Dans ce contexte, les élites dirigeantes resserrent les rangs. Les Verts
notamment sont à présent indispensables pour la formation d’un gouvernement
d’union nationale et pour renforcer l’Etat et le gouvernement lors de
conflits à venir. Les attaques contre les travailleurs requièrent un régime
qui soit suffisamment stable pour résister à la pression d’en bas.
C’est à cette fin que les Verts proposent leurs services. L’ancien parti
écologique est l’un des défenseurs les plus farouches d’une stricte
consolidation fiscale même si ceci nécessite de brutales coupes sociales. Le
parti est même un ferme défenseur du déploiement de l’armée allemande aux
quatre coins du monde. De leur point de vue, les récentes suggestions du
ministre de la Défense, Thomas de Maizière (CDU), ne vont pas assez loin.
Le débat sur le nucléaire n’est qu’un moyen pour parvenir à une fin.

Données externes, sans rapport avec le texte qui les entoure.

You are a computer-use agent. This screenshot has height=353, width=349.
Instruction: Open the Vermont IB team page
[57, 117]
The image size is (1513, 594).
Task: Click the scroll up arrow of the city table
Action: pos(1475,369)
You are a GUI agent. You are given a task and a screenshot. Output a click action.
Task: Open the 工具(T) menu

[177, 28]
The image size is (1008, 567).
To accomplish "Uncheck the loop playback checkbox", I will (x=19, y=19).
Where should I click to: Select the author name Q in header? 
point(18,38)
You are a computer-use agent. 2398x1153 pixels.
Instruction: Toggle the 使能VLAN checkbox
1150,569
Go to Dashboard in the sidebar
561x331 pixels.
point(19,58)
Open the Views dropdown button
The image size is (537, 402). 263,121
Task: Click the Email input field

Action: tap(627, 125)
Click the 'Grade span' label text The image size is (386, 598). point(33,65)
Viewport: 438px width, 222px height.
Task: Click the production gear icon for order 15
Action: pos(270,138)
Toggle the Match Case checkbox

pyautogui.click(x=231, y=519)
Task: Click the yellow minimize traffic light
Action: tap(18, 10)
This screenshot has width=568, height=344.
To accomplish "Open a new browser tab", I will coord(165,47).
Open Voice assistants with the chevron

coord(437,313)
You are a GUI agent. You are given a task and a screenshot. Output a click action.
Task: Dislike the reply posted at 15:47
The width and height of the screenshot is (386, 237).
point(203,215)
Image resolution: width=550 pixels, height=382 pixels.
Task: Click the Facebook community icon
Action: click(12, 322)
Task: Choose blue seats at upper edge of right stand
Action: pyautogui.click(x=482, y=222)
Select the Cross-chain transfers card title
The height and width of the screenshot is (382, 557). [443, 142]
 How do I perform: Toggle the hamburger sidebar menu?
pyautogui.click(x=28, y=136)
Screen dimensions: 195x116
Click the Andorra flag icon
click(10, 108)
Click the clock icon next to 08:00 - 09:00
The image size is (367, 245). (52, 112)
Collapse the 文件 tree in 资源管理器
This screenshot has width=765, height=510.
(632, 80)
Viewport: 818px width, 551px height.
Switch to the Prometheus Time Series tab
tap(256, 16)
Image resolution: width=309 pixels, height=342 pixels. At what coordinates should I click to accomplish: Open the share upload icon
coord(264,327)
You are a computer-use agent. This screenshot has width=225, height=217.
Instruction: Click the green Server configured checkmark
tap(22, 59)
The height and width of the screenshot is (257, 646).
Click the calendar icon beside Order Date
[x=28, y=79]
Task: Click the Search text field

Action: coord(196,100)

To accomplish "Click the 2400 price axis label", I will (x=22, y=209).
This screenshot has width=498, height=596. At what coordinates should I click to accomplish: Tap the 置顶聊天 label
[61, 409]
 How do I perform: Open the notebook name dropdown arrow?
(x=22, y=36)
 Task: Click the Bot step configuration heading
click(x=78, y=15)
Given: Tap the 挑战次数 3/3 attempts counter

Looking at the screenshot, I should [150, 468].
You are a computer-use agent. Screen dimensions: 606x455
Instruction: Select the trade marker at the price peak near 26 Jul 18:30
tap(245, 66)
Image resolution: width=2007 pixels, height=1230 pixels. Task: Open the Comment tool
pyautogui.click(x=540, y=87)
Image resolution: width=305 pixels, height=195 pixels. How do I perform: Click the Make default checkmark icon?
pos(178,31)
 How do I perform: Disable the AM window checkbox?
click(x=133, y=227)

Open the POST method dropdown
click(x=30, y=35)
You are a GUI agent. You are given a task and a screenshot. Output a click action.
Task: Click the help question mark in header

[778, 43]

La
sortie du nucléaire dans un seul pays ne suffira pas à limiter le risque de
catastrophes comme celle de Fukushima ou la destruction de l’environnement,
tant que la vie économique et sociale est dominée par les intérêts de profit
des banques et du patronat.
Lorsque l’Allemagne était entrée dans la Première Guerre mondiale et que
le SPD avait voté les crédits de guerre allemands en 1914, l’empereur
allemand Guillaume II avait déclaré, « Je ne connais plus de partis, je ne
connais que des Allemands. » Aujourd’hui, le pathos de l’unité nationale
vise à préparer une guerre de classe contre la classe ouvrière.